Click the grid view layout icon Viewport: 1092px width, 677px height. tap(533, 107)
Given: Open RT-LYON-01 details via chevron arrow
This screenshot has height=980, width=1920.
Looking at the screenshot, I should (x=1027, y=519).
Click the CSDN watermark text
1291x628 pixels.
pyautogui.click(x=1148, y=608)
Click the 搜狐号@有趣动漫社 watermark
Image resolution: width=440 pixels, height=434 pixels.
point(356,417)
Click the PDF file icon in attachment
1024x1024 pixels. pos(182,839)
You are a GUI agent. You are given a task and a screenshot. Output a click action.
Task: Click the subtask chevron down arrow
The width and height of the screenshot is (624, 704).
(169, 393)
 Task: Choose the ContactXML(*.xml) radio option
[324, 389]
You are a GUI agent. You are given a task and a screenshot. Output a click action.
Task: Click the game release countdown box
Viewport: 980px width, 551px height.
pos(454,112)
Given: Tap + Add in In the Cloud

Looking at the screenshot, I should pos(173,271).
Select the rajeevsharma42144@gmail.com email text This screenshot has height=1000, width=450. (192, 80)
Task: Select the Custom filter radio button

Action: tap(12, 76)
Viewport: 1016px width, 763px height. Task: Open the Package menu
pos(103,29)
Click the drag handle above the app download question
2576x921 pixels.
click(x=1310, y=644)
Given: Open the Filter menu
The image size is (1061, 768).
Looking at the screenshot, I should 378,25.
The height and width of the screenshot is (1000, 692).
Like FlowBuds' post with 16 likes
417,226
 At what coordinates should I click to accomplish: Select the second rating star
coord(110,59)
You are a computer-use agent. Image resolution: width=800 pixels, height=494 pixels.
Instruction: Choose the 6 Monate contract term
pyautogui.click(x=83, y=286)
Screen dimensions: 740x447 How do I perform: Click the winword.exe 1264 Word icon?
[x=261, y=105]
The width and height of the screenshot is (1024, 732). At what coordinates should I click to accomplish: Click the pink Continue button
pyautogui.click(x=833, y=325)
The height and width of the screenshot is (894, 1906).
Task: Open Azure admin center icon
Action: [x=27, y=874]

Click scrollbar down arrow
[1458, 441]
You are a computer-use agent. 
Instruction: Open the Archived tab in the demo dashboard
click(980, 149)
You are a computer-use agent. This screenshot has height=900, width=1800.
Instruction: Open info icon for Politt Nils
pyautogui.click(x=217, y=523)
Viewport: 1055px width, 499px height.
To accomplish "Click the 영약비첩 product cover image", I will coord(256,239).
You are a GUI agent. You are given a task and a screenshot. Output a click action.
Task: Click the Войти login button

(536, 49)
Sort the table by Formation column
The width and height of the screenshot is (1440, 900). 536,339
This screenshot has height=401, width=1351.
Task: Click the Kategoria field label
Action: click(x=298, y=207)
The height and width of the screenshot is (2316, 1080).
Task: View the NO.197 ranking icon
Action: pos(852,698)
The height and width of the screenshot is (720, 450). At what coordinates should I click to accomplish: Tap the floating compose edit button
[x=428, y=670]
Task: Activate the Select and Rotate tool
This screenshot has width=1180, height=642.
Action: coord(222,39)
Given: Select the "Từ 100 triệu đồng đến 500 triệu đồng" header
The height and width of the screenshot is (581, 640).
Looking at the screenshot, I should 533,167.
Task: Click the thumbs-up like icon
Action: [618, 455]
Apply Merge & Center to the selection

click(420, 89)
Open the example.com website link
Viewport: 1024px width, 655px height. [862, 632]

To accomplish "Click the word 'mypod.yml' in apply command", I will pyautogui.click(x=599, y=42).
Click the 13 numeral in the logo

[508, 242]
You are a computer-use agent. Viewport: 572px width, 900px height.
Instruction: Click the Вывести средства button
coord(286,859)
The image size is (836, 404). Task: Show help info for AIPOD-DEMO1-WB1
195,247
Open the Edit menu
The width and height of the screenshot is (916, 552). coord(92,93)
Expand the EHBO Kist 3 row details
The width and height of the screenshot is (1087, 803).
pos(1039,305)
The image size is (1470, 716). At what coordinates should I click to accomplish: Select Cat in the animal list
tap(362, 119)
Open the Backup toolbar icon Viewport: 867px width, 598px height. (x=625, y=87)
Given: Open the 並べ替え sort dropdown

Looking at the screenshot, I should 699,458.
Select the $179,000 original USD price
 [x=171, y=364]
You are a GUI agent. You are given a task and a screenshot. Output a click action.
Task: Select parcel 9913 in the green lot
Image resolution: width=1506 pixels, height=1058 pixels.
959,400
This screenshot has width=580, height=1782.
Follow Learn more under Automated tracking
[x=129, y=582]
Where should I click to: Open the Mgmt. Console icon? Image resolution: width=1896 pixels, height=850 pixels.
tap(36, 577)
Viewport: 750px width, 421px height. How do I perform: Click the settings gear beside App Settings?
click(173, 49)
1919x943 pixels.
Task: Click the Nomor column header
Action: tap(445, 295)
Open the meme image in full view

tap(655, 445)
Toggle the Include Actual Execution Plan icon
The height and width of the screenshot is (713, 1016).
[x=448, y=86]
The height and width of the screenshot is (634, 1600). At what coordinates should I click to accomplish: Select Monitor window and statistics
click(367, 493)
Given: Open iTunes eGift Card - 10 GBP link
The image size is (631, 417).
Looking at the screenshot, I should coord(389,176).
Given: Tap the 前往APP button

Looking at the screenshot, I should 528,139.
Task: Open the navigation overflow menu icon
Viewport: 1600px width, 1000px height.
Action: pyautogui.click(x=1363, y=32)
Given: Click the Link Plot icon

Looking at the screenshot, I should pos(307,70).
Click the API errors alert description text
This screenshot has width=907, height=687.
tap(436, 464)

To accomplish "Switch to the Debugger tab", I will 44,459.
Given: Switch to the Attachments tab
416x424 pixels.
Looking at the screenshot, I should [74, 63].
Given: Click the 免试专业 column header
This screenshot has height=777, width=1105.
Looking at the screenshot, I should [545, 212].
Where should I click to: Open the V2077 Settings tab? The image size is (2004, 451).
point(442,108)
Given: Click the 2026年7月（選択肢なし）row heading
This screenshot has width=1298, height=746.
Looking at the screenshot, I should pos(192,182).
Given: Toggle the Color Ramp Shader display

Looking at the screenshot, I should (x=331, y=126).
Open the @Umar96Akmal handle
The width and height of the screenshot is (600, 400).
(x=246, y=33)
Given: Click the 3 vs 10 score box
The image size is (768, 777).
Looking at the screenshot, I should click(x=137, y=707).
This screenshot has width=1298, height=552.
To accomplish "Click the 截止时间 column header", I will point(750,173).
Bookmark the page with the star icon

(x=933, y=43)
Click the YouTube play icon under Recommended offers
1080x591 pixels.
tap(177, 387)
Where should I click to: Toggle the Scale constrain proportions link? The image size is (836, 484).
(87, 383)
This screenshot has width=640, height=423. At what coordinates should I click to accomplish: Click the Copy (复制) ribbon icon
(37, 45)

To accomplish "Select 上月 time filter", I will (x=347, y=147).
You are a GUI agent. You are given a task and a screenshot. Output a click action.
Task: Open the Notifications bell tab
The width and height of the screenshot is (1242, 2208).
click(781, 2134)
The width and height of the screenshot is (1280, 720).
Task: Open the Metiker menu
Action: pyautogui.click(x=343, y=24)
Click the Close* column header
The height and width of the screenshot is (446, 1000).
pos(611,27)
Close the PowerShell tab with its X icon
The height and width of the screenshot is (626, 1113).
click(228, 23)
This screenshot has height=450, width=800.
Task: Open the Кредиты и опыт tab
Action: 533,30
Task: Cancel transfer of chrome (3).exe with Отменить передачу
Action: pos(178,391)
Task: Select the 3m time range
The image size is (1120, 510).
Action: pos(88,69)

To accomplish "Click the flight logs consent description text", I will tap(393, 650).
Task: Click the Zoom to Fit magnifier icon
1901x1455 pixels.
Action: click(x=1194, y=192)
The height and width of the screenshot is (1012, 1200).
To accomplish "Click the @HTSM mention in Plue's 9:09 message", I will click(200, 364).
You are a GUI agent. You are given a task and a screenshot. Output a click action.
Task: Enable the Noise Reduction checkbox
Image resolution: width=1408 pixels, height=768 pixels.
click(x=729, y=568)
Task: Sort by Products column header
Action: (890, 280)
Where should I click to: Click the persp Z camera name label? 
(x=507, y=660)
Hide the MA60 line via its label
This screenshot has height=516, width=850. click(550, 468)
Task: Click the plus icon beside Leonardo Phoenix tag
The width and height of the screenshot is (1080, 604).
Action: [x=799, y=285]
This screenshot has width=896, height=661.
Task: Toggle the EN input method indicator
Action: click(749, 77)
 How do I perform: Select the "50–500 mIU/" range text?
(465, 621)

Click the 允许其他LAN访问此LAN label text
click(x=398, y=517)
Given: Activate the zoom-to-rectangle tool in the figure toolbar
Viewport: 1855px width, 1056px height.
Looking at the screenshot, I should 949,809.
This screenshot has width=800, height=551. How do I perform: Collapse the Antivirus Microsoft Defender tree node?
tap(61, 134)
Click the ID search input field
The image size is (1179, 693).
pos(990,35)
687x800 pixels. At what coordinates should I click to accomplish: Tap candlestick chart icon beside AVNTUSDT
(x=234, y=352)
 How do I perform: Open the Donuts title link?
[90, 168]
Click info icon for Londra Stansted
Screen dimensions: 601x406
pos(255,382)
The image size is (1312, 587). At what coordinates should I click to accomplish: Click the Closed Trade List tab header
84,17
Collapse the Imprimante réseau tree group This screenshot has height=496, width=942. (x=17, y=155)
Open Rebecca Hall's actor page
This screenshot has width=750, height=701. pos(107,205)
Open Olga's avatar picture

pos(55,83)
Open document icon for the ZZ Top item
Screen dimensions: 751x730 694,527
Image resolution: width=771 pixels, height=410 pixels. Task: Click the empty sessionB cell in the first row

What is being asked: Which lines of the data include the string "toolbar"? Copy each of them.

Result:
Open the Backup toolbar icon Viewport: 867px width, 598px height. (x=625, y=87)
Given: Activate the zoom-to-rectangle tool in the figure toolbar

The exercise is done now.